[AIM OF THE EXERCISE]: Starting at the first line of the entries and stopping after the line that contains "Task: Click on", copy those lines with "action" switched to "step" and nothing else changed.
RECORDS FOR THIS EXERCISE below:
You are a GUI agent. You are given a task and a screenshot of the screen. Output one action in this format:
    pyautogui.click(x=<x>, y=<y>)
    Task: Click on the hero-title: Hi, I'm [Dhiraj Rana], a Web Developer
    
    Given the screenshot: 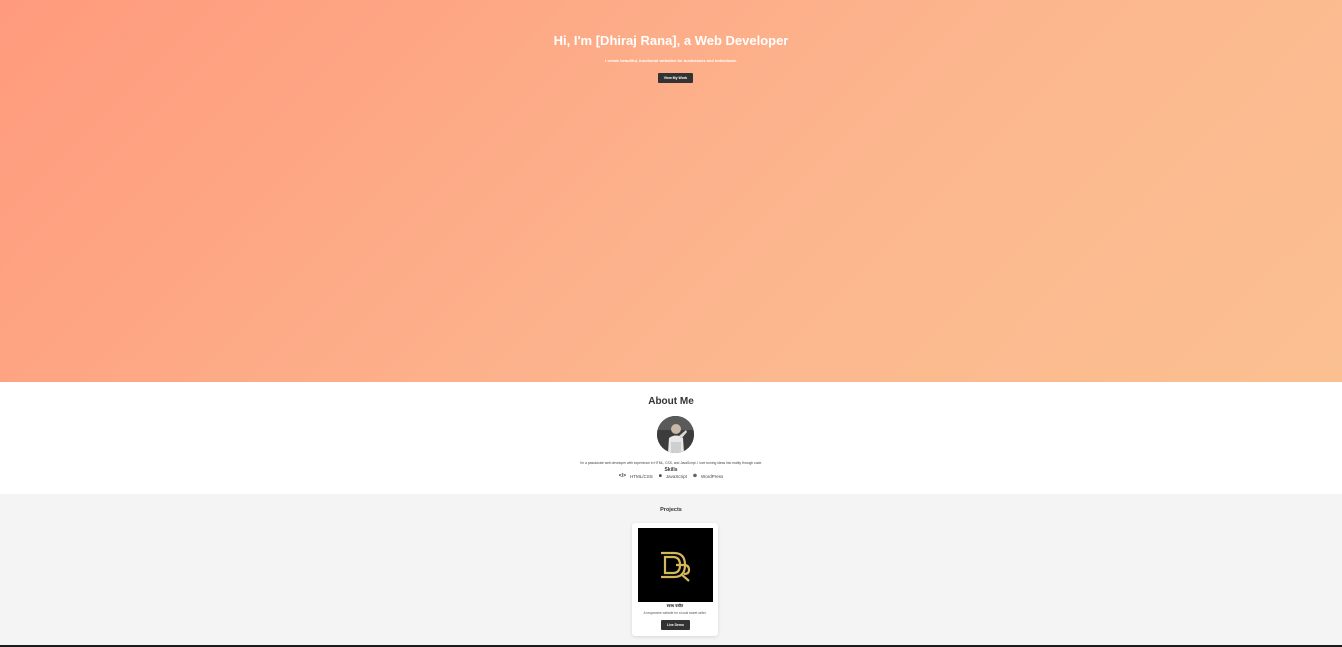 What is the action you would take?
    pyautogui.click(x=671, y=40)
End of RECORDS FOR THIS EXERCISE.
[YOUR RESPONSE]:
You are a GUI agent. You are given a task and a screenshot of the screen. Output one step in this format:
    pyautogui.click(x=<x>, y=<y>)
    Task: Click on the hero-title: Hi, I'm [Dhiraj Rana], a Web Developer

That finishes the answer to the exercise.